Worse, the city’s new “Special Event Parking Zone” is so big and extends so far from Petco Park that it will cause a huge financial hardship for countless San Diegans who live and work downtown.

The new $10 an hour “surge pricing” includes metered parking all the way north to Broadway, eight blocks from the stadium. The zone goes west to State Street, east to Interstate 5, and south to Newton Avenue.

Until now, downtown workers with late-shift jobs could pay five dollars for two hours of late afternoon/early evening parking and keep their cars there when meters expired at 6 p.m.

Now, they’ll pay more than half their hourly wage to feed those $10-hour-meters.

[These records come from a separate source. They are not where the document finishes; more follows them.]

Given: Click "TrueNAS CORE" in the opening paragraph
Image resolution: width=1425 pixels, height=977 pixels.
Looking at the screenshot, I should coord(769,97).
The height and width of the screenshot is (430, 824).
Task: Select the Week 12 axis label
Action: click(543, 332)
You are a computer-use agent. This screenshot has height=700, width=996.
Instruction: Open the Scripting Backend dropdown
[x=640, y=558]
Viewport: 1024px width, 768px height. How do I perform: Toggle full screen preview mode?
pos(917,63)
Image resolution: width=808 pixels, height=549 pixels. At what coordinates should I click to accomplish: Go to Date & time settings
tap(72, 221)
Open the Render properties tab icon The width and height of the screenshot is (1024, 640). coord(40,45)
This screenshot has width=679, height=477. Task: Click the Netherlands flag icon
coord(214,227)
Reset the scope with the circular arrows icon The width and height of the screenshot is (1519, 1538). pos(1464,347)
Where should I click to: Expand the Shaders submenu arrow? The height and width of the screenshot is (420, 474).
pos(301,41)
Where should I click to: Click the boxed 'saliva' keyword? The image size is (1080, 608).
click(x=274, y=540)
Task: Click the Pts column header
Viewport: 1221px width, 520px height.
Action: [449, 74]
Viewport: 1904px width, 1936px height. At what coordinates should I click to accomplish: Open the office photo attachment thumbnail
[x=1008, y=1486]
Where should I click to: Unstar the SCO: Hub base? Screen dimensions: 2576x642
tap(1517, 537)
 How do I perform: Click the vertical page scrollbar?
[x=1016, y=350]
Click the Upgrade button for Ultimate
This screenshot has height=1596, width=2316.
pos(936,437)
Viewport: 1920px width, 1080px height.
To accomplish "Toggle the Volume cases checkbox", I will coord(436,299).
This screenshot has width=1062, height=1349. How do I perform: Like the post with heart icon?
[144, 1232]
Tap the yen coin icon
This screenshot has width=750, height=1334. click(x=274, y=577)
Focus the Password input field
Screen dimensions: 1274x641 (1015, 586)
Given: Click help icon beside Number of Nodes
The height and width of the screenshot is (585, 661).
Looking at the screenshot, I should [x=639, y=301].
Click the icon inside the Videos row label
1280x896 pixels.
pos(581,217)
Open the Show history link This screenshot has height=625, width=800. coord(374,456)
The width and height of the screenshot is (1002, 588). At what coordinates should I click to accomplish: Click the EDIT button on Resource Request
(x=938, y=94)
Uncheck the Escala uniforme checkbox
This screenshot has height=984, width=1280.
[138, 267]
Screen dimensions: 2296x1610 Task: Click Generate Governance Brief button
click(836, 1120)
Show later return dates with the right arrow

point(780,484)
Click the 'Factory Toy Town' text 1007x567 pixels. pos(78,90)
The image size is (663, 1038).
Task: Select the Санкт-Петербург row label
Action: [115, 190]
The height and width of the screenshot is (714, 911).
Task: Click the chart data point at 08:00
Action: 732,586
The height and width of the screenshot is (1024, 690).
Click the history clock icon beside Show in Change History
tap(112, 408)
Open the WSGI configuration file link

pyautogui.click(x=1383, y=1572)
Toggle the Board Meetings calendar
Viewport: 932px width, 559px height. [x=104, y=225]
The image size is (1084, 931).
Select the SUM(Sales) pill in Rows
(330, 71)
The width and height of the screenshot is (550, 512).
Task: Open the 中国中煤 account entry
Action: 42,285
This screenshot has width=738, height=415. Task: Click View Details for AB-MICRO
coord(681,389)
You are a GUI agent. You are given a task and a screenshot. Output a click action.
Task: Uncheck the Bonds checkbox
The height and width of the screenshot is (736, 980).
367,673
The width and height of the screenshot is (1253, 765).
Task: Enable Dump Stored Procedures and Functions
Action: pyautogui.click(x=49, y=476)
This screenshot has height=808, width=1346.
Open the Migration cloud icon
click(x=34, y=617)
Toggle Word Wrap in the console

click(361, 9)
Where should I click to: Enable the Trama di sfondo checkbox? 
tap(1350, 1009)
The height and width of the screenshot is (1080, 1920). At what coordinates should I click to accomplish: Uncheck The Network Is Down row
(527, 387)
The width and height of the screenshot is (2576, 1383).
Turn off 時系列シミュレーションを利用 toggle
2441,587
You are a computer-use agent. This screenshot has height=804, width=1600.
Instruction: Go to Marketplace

Critics might tell them to use a parking lot, take public transportation, or ride-share to and from work.

But public lots charge $30 or more on weekend nights downtown. Ride share to and from work would cost even more for most workers. And public transit doesn’t fit your schedule when you finish work at 2 am.

Many downtown residents will face similar hardships. Wealthy condo owners and renters have off-street parking spots (some enjoy 24-hour valet parking).  But those who pay less for rent or live in buildings outside the downtown core often have no off-street parking.

East Village resident Autumn Atherton told Fox 5/KUSI that surge pricing could break her budget. She lives in a building with no assigned or underground parking and relies entirely on street parking. “I’m barely making it,” she said. “(And) that’s an extra 40 bucks a day I’m going to have to pay to park,” she said.

Small business owners also predicted significant hardship from the 400% increase in meter parking on “Special Event days.”

“Nobody’s going to pay $10 [at a meter] just to buy a $30 bag of dog food,” one business owner told Fox 5/KUSI. “If you drive around, there are already a bunch of empty retail spaces. Now there’ll just be one more.”

It’s highly unlikely the city can find a solution to this avoidable inequity. Even if our mayor and council were to acknowledge they were blinded by the pursuit of revenue and failed to predict the consequences, they have less than two weeks before the new rates take effect to make changes.

And don’t count on Councilmember Sean Elo-Rivera to discuss this urgent cost-of-living problem at the Sept. 25 meeting of his “Select Committee on Addressing Cost of Living.”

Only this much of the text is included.